Le débat n'aura pas d'issue rapide et pertinente tant qu'on ne se donnera pas les moyens d'examiner une question de fond évitée, ou simplement ignorée par la quasi totalité des protagonistes : les deux postures foi religieuse et "principe" de laïcité fonctionnent comme deux Magistères rivaux pour le contrôle de l'espace public et de l'espace privé. La notion de Magistère (domination d’un principe sur les autres) est capitale pour comprendre la genèse historique de la posture laïque comme Magistère intellectuel et cognitif "supérieur" et plus performant dans la gestion politique de la Cité que le Magistère religieux (théocratique) exercé par l'Eglise catholique depuis le Haut Moyen Âge (voir la Cité de Dieu de Saint Augustin, puis la Somme théologique de Thomas d'Acquin, réactivée par Jacques Maritain dans les années 1930 (L'Humanisme intégral) et le mouvement Esprit d'Emmanuel Mounier, J. M. Domenach, Paul Ricoeur...) Ces références historiques très éclairantes sur les enjeux intellectuels et spirituels de la confrontation des deux Magistères n'interviennent jamais; même la Commission Stasi n'a pas eu le temps de les prendre en considération pour faire valoir cette donnée massive, décisive que la pensée islamique n'a plus jamais connu les tensions éducatives entre les deux Magistères depuis le 13e siècle. Si bien que les Musulmans qui se contentent de dire que le port du voile est une obligation canonique de la foi transforment en requête indiscutable une question théologique qu'ils sont incapables de mettre en discussion face aux positions théoriques du Magistère laïque exercé par la République. En renvoyant cette confrontation au domaine privé, la conception militante de la laïcité refait un coup de force politique comme celui de la constitution civile du clergé sous la Révolution. De leur côté, les Musulmans font un coup de force également politique en imposant de façon dogmatique une attitude intolérable à un double titre :
   1) elle fait l'impasse sur le nécessaire réexamen d'un problème théologique et exégétique de fond;
   2) elle perturbe arbitrairement le fonctionnement d'un Magistère laïc dans elle refuse de respecter et éventuellement faire évoluer les conditions de légitimité.
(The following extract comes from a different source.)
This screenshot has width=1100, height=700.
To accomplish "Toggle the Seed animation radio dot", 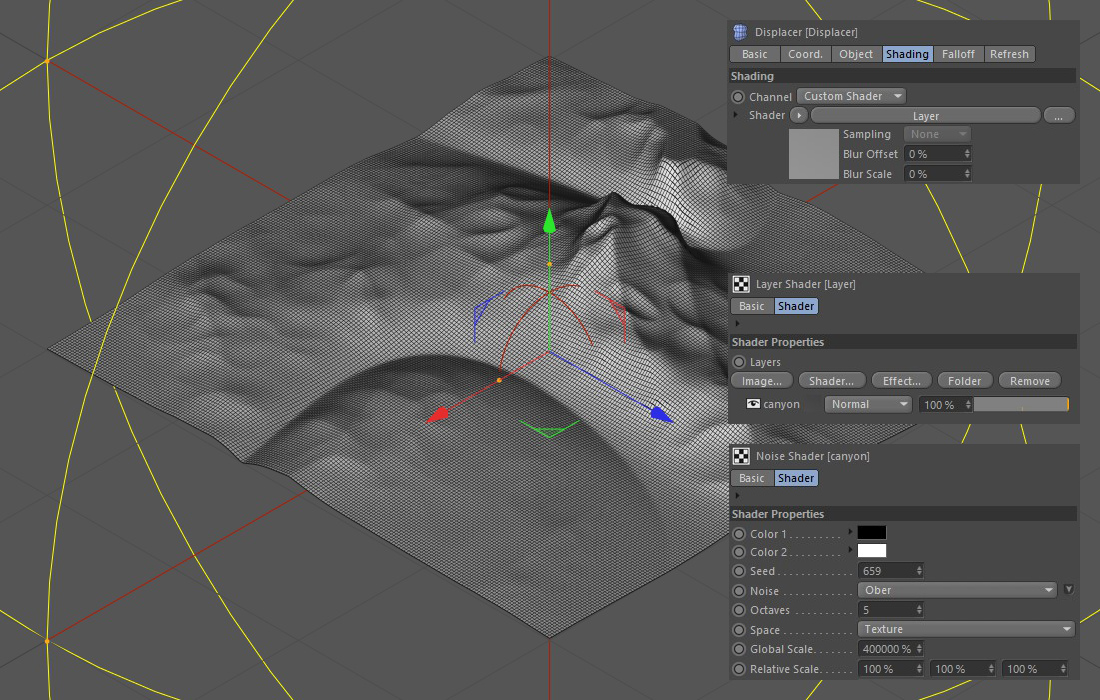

On voit bien qu'avec cette approche critique radicale des légitimités opposées défendues par les deux Magistères, tous les protagonistes - y compris les Sicks, les Assyro-chaldéens, les rationalistes, les gestionnaires du laïcisme orthodoxe - sont également renvoyés à l'incontournable obligation intellectuelle de repenser leurs instances respectives de légitimité.